また、多国籍のクルー(それぞれが何かの専門家)が協同で生活・研究を進めるISSの存在が現実社会に定着している、ってのも大きい。その事実によって、ちょっぴりだけどリアリティが増強されているわけだから(まぁISSの中で何かを燃やそうとしている時点でアレだが)。
それと、あくまで“閉鎖空間ノンストップ・サスペンス”として、深く考えずハラハラドキドキを楽しむ映画ではあるものの、ちょっとした警告も込められているのだと思う。
想定外は必ず起こる。そのキッカケは、たいていヒューマン・エラー。そして、究極のサバイバル・シチュエーションにおいては、ヒロイズムも自己犠牲の精神も、何の役にも立たない。
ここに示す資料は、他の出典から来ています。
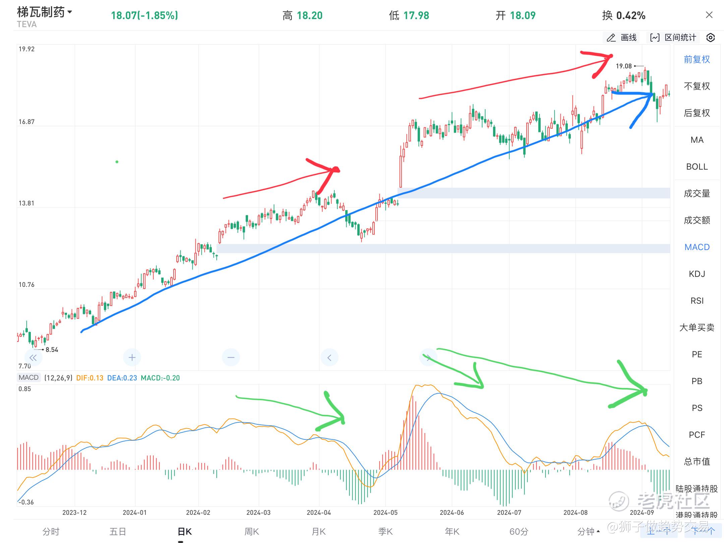Screen dimensions: 724x543
Task: Click the chart zoom-in plus icon
Action: click(132, 357)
数々の厄災を毎年のように経験し続けていて、すぐにまた次の大きな厄災が来ることも予見されていて、それでもどこか「遠い出来事」として捉えて対策を怠っているわれわれ日本人が、なにより心に刻まなければならない警告が、ここにはあるのだ(いや、そんな大層なモノじゃなく、やはりあくまでも娯楽作なんだけれど)。
【作りについて……監督・脚本家の得意技発揮】
監督は『デンジャラス・ラン』の人。あちらは「説明を省略して一気にアクションで見せる部分と、必要最低限の説明をバランスよく配置し、軽快かつスリリングな流れを生み出している」作品だったけれど、本作も同様。得意なスタイルを遺憾なく発揮している印象だ。
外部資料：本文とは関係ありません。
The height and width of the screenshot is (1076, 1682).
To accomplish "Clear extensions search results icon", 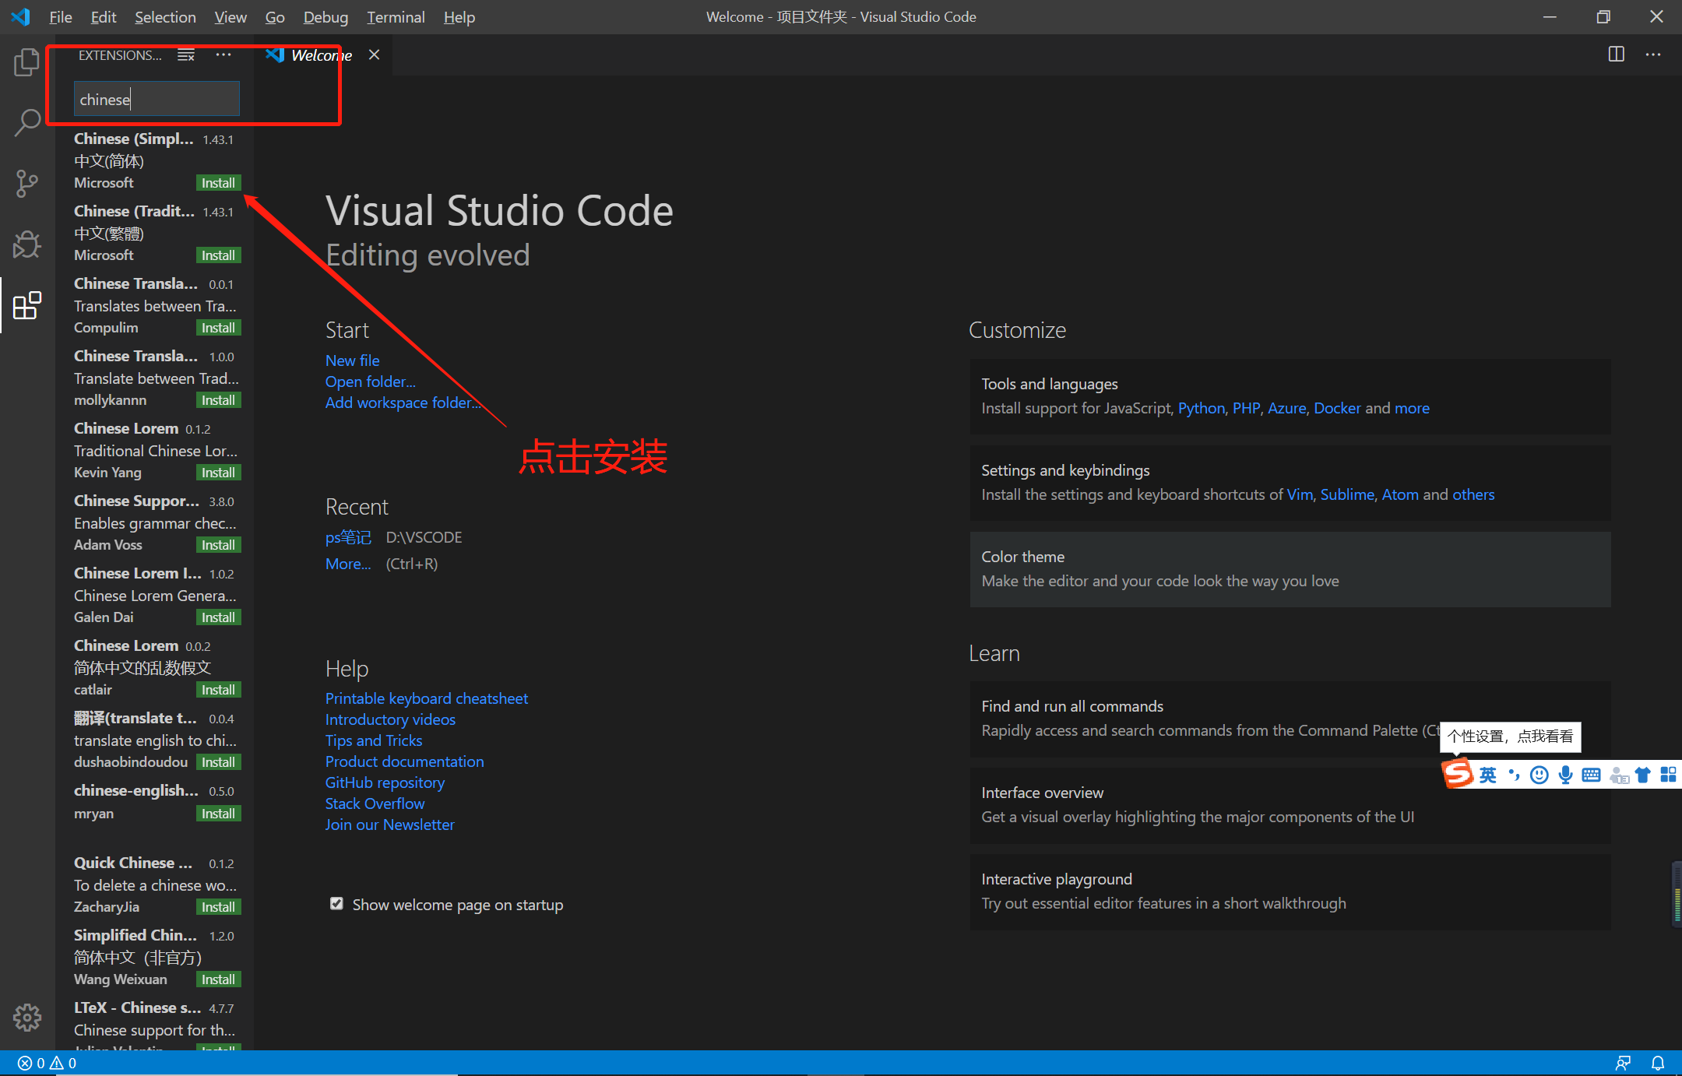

脚本のレット・リースとポール・ワーニックは『ゾンビランド』のコンビで、なるほど、過去に作られた同テーマの映画を研究・分解・再構築する手腕に長けているらしい。バカバカしさとリアリティとをミックスしながら先の読めない展開を作り出して、こっそり重要なメッセージを混ぜ込む技も持ち味。こちらも面目躍如の仕事ぶりだ。
多彩なサイズ、解像度の高さ、スピード感と浮遊感で一気に見せる撮影は『ザ・コンサルタント』のシーマス・マッガーヴェイ。本当にISSに乗り込んだような気分にさせる美術ナイジェル・フェルプスとSFXデイヴィッド・ワトキンスは『ワールド・ウォーZ』の面々。VFXは『ハリポタ』シリーズのジョン・モファットや『ゴースト・イン・ザ・シェル』のダグ・スピラトロ、スタントは『ゼロ・グラビティ』のマーク・ヘンソン。このあたりの仕事も素晴らしい。
とりわけ冒頭部、人とカメラを自在に動かして、観る者をISSの中に誘う1カット長回しが上々。「ただ物語をダラダラ撮ってるだけじゃありませんよ」という意思表示から始めるこういう作品を、歓迎したい。